Tarefas:
(A) Segundo o texto sobre Campos dos Goytacazes, em que ano a Academia Campista de Letras editou o livro "Sonho"?
(B) Reproduza literalmente o trecho do texto sobre Campos dos Goytacazes que vai de "Minha terra natal, ninho" até "Campos dos Goytacazes.", inclusive.
(C) Dê continuidade ao texto sobre Campos dos Goytacazes a partir da última frase apresentada.

Texto-fonte:
##############################

Campos formosa, intrépida amazona
Do viridente plaino Goitacás!
Predileta do Luar como Verona,
Terra feita de luz e madrigais!

Nada iguala os teus dons, os teus primores,
Vai de delícias, o teu céu azul!
Minha terra natal, ninho de amores,
Urna de encantos, pérola do sul!

1901
(Profissão de Fé, págs. XV-XXVII.)


“Amantia Verba” (Declaração de Amor) é um poema dedicado a Campos dos Goytacazes.
Versos desse poema foram utilizados pelo professor e musicista Newton Périssé Duarte ao criar a melodia do “Hino a Campos”. Seu livro póstumo, “Sonho”, reúne outros textos de alta qualidade, tendo sido editado pela Academia Campista de Letras, em 1943.

##############################

Material:
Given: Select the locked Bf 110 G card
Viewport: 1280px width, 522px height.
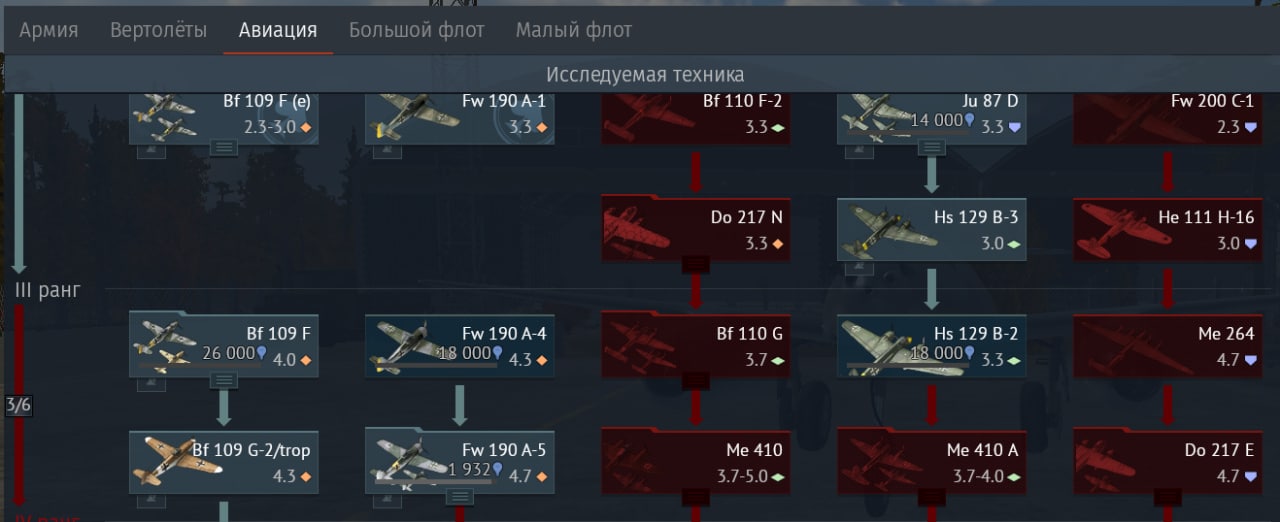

##############################

Respostas por tarefa:
(A) Em 1943.

(B)
Minha terra natal, ninho de amores,
Urna de encantos, pérola do sul!

1901
(Profissão de Fé, págs. XV-XXVII.)


“Amantia Verba” (Declaração de Amor) é um poema dedicado a Campos dos Goytacazes.

(C)
Garcia Bento, Saveiros, 1925


António Garcia Bento, (1897, Campos dos Goytacazes, RJ - 1929, Rio de Janeiro, RJ). De origem pobre, foi funcionário da Estrada de Ferro Central do Brasil e desenhista contratado pela firma Haust e Cia. Estudou pintura ao ar livre com Levino Fânzeres, na Colmeia dos Pintores do Brasil, curso livre, sempre aos domingos, na Quinta da Boa Vista, em São Cristóvão, na cidade do Rio de Janeiro. No Salão Nacional de Belas Artes, conquistou menção honrosa em 1918, pequena medalha de prata em 1921 e prémio de viagem ao exterior em 1925. Acompanhado da mulher e dos filhos, viajou por dois anos pela Europa, visitando, entre outros países, Portugal, Espanha e Holanda. Os quadros que realizou na Europa, entre os melhores que produziu em sua curta carreira, foram expostos em São Paulo e no Rio de Janeiro em 1928, com sucesso de venda e de crítica. Em 1952, numa grande retrospectiva, o Museu Nacional de Belas Artes expôs mais de sessenta obras de sua autoria. O catálogo da mostra estampa um texto crítico de Gustavo Corção, que foi amigo do artista. No mesmo museu, integrou a mostra 150 Anos de Pintura de Marinha na História da Arte Brasileira (1982). Destacou-se sobretudo como marinhista. (Daqui)



Garcia Bento, Luar
 

"Um fim de mar colore os horizontes."